Correction, I just checked my diary and I actually had the above dream on June 1st, 2020. I have been dreaming a lot lately. Wow! It's amazing how God talks in dreams to not only one or a few, but to many. Thank You Lord for revealing what You are doing to those who are hearing Your voice and linking us all up together with one voice in the Spirit. Hallelujah!


----------



## Maracujá (Aug 2, 2020)

Was listening to brother Zac Poonen one day and I'll never forget what he said. We're often taught that Jesus came to save us from death. But that's not true, in fact, we still die. What He came to save us from is sin. 'Sin' literally means 'missing the mark'. He came to save us from the love of money, which is the root of all evil. Focusing on money makes you miss the mark, because Jesus has urged us to love our fellow men. They ought to be the focus. 

In fact, though Jesus saved many while He was on earth, there is only one time in Scripture when He exclaimed: "Salvation has entered this home!" (Luke 19:8 - 10). That is when He saw a man use integrity in his dealings with money. 

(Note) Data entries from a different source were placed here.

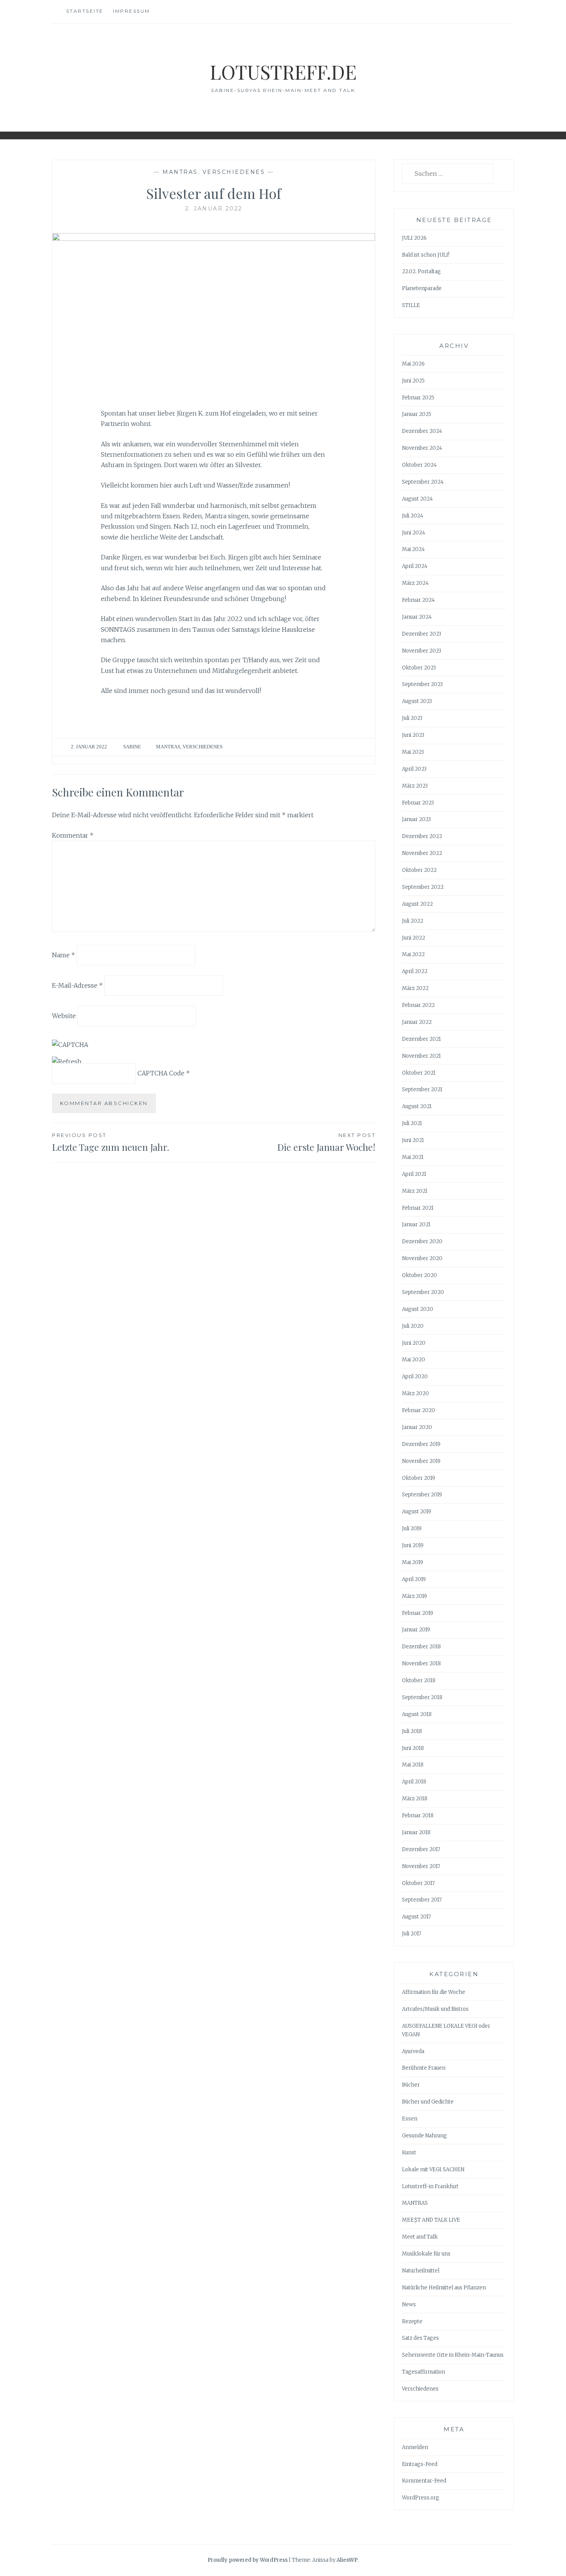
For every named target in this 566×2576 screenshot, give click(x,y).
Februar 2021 (418, 1208)
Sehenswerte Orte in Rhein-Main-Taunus (453, 2355)
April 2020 (415, 1376)
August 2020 (417, 1309)
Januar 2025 (416, 414)
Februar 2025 (418, 397)
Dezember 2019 (421, 1444)
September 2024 (423, 482)
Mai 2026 (413, 364)
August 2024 (417, 499)
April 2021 (414, 1174)
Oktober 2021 (418, 1073)
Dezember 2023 (421, 634)
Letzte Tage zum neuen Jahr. (110, 1142)
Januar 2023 (416, 819)
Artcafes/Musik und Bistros (435, 2009)
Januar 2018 (416, 1832)
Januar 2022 (417, 1022)
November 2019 (421, 1461)
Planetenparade (422, 288)
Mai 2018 (413, 1764)
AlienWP (347, 2560)
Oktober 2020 (419, 1275)
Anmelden (415, 2447)
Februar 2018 (418, 1815)
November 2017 (421, 1866)
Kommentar (73, 835)
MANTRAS (180, 172)
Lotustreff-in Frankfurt (430, 2186)
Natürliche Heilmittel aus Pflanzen (444, 2287)
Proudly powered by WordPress (248, 2560)
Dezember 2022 (422, 836)
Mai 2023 (413, 752)
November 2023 (421, 651)
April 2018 (414, 1781)
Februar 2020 (418, 1410)
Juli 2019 (412, 1528)
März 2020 (415, 1393)
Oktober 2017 (418, 1883)
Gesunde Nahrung (424, 2135)
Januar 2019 (416, 1629)
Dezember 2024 (422, 431)
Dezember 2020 (422, 1241)
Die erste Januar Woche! (326, 1142)
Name (63, 955)
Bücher (411, 2085)
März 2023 (415, 786)
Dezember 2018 (421, 1646)
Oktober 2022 (419, 870)
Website (64, 1015)
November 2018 (421, 1663)
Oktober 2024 (419, 465)
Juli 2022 (412, 921)
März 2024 (415, 583)
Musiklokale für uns (426, 2253)
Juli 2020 (413, 1326)
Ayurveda (413, 2051)
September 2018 (422, 1697)
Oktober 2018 (418, 1680)
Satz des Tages (420, 2338)
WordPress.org (420, 2497)
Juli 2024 (412, 516)
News (409, 2304)
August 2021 (417, 1106)
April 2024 (414, 566)
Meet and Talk (420, 2237)
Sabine (132, 747)
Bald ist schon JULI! (425, 255)
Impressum (131, 11)
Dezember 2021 (421, 1039)
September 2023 (422, 684)
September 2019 (422, 1494)
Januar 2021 (416, 1224)
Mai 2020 (413, 1359)
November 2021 (421, 1056)
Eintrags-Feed (419, 2464)
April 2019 (414, 1579)
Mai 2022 (413, 954)
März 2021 (414, 1191)
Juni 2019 (413, 1545)
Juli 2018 (412, 1731)
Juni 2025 (413, 380)
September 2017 (422, 1900)
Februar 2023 (418, 803)
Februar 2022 (418, 1005)
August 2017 (416, 1916)
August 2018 (417, 1714)
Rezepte (412, 2321)
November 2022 (422, 853)
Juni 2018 (413, 1748)
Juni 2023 (413, 735)
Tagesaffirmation (423, 2372)
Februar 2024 (418, 600)
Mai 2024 (413, 549)
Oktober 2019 (418, 1478)
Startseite (85, 11)
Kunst (409, 2152)
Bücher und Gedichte (428, 2102)
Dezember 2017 (421, 1849)
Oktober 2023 (419, 667)
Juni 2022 (413, 938)
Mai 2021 (413, 1157)
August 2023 (417, 701)
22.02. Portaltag (421, 271)
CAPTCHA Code (160, 1073)
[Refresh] (67, 1061)
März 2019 (414, 1596)
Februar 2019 (417, 1613)
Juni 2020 (413, 1343)
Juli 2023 (412, 718)
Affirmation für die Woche (433, 1992)
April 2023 (414, 769)
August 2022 (417, 904)
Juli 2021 (412, 1123)
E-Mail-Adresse (77, 985)
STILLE (411, 305)
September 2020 (423, 1292)
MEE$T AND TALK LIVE (431, 2220)
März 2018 (414, 1798)
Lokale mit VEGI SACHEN (433, 2169)
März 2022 (415, 988)
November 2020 (422, 1258)
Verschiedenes (234, 172)
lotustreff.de (283, 72)
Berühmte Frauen (423, 2068)
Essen (409, 2118)
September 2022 (423, 887)
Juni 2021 (413, 1140)
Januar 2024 (417, 617)
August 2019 (416, 1511)
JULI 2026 (414, 238)
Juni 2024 (413, 532)
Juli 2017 (411, 1933)
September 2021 (422, 1089)
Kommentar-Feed (424, 2481)
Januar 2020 (417, 1427)
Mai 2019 (412, 1562)
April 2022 (414, 971)
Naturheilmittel (420, 2270)
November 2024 (422, 448)
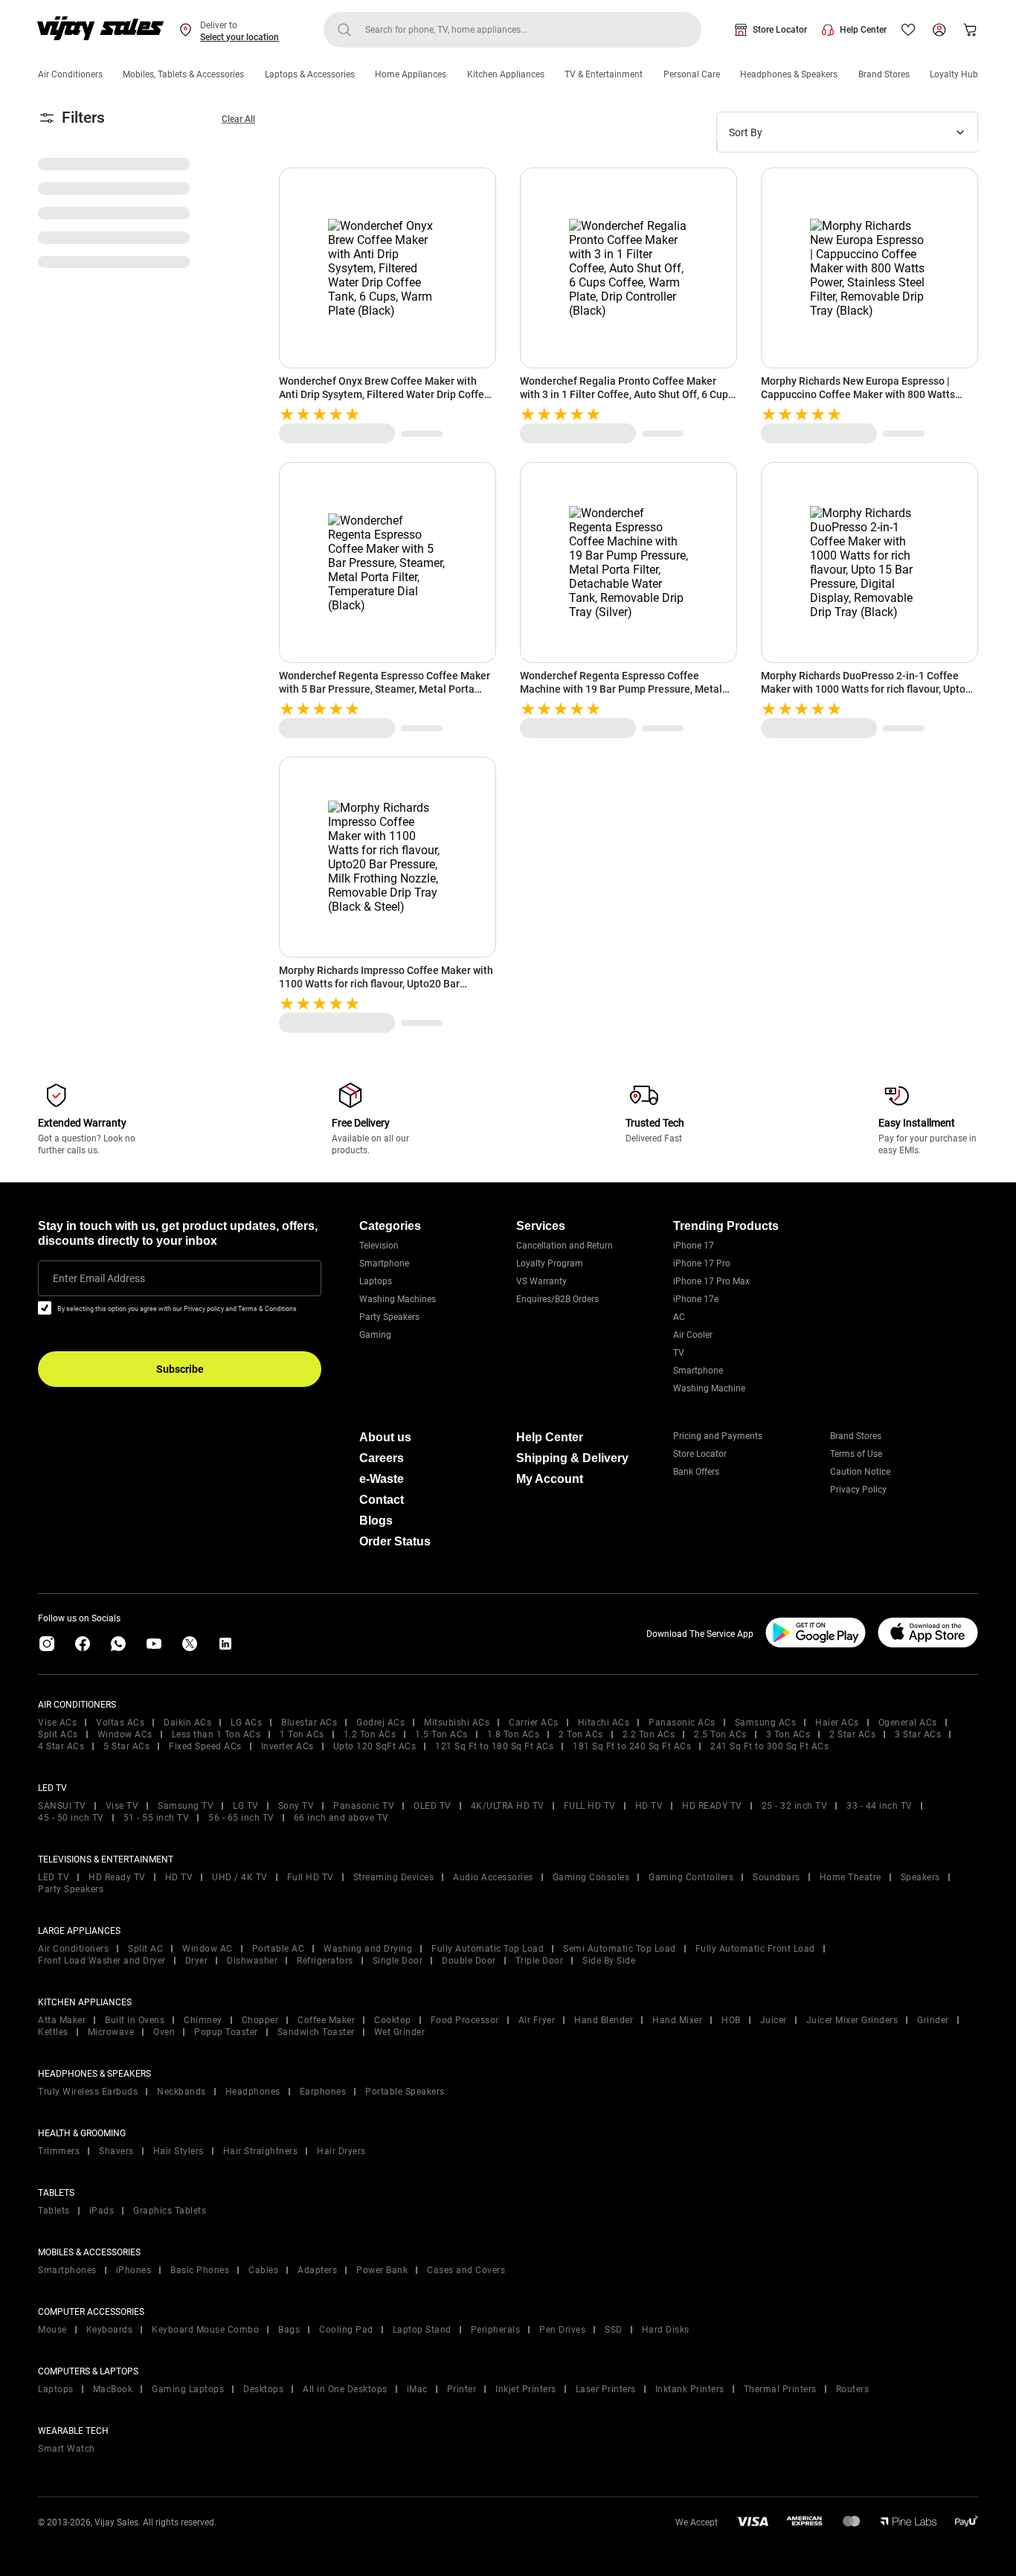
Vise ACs (57, 1722)
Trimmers (59, 2151)
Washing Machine (709, 1388)
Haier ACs (837, 1722)
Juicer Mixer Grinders (852, 2020)
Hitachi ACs (604, 1722)
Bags (289, 2330)
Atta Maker (62, 2020)
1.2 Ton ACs (370, 1734)
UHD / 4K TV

How does this play out in everyday life? Co-workers who never bother to memorize other co-workers' names, because as soon as they walk into the office, their focus is turned towards performance, so as to make more money. Family members who would rather save money, than run up their phone bill, so they never check up on you by phone. People in the morning, who are so rushed to get to work on time, so they never look up, to see whether they might recognize someone they know and have a meaningful conversation with them. And so on and so forth.


----------



## lesedi (Aug 3, 2020)

I needed to read a lot of this. Thank you.


----------



## Aggie (Aug 5, 2020)

Maracujá said:


> Was listening to brother Zac Poonen one day and I'll never forget what he said. We're often taught that Jesus came to save us from death. But that's not true, in fact, we still die. What He came to save us from is sin. 'Sin' literally means 'missing the mark'. He came to save us from the love of money, which is the root of all evil. Focusing on money makes you miss the mark, because Jesus has urged us to love our fellow men. They ought to be the focus.
> 
> In fact, though Jesus saved many while He was on earth, there is only one time in Scripture when He exclaimed: "Salvation has entered this home!" (Luke 19:8 - 10). That is when He saw a man use integrity in his dealings with money.
> 
> How does this play out in everyday life? Co-workers who never bother to memorize other co-workers' names, because as soon as they walk into the office, their focus is turned towards performance, so as to make more money. Family members who would rather save money, than run up their phone bill, so they never check up on you by phone. People in the morning, who are so rushed to get to work on time, so they never look up, to see whether they might recognize someone they know and have a meaningful conversation with them. And so on and so forth.



Wow love this @Maracujá. It really helps us to stay focused on the real reason why Jesus came. Sin is a pain in my behind, seriously! Truly the spirit is able but the flesh is weak. Repentance, ongoing repentance is needed while we are still housed in this flesh. I myself do need to check up on loved ones more often. Thank you so much for this wonderful reminder.


----------



## gn1g (Aug 5, 2020)




----------



## Maracujá (Aug 5, 2020)

gn1g said:


>



How can we prepare for food shortages?


----------



## Aggie (Aug 5, 2020)

gn1g said:


>


I watched this video. It is pretty scary but at least there was some warning. We must pray that the Lord will keep us safe and provide for us supernaturally. He is still taking care of His children using His angels in the earth today.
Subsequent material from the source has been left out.